__What you need to do__:
Copy the following data line for line, keeping every character the same.

___

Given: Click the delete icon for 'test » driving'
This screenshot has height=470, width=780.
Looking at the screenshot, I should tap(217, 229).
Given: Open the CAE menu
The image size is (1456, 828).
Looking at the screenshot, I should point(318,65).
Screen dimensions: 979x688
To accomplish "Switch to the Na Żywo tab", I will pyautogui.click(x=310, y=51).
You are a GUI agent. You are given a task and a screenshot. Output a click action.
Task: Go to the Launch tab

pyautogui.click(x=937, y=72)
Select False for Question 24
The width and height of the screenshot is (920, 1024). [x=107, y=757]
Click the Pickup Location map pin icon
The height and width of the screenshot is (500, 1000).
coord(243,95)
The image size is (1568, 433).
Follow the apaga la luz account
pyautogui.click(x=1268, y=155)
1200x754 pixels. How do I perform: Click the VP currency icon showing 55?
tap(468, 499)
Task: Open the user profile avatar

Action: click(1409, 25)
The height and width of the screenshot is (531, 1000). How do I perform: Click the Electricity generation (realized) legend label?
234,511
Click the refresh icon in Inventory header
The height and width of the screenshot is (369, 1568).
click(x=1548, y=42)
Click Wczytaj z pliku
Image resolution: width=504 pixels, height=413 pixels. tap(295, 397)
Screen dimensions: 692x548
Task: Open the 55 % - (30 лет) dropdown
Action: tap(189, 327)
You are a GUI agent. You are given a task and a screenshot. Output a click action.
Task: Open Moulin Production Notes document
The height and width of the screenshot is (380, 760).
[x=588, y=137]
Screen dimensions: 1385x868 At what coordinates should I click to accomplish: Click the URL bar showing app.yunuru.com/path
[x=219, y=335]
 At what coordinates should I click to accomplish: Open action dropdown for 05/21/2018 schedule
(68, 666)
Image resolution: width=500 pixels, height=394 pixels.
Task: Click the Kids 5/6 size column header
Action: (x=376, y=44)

___

__Exercise result__:
Given: Click the delete icon for 'test » driving'
This screenshot has height=470, width=780.
Looking at the screenshot, I should tap(217, 229).
Given: Open the CAE menu
The image size is (1456, 828).
Looking at the screenshot, I should point(318,65).
Screen dimensions: 979x688
To accomplish "Switch to the Na Żywo tab", I will pyautogui.click(x=310, y=51).
You are a GUI agent. You are given a task and a screenshot. Output a click action.
Task: Go to the Launch tab

pyautogui.click(x=937, y=72)
Select False for Question 24
The width and height of the screenshot is (920, 1024). [x=107, y=757]
Click the Pickup Location map pin icon
The height and width of the screenshot is (500, 1000).
coord(243,95)
The image size is (1568, 433).
Follow the apaga la luz account
pyautogui.click(x=1268, y=155)
1200x754 pixels. How do I perform: Click the VP currency icon showing 55?
tap(468, 499)
Task: Open the user profile avatar

Action: click(1409, 25)
The height and width of the screenshot is (531, 1000). How do I perform: Click the Electricity generation (realized) legend label?
234,511
Click the refresh icon in Inventory header
The height and width of the screenshot is (369, 1568).
click(x=1548, y=42)
Click Wczytaj z pliku
Image resolution: width=504 pixels, height=413 pixels. tap(295, 397)
Screen dimensions: 692x548
Task: Open the 55 % - (30 лет) dropdown
Action: tap(189, 327)
You are a GUI agent. You are given a task and a screenshot. Output a click action.
Task: Open Moulin Production Notes document
The height and width of the screenshot is (380, 760).
[x=588, y=137]
Screen dimensions: 1385x868 At what coordinates should I click to accomplish: Click the URL bar showing app.yunuru.com/path
[x=219, y=335]
 At what coordinates should I click to accomplish: Open action dropdown for 05/21/2018 schedule
(68, 666)
Image resolution: width=500 pixels, height=394 pixels.
Task: Click the Kids 5/6 size column header
Action: (x=376, y=44)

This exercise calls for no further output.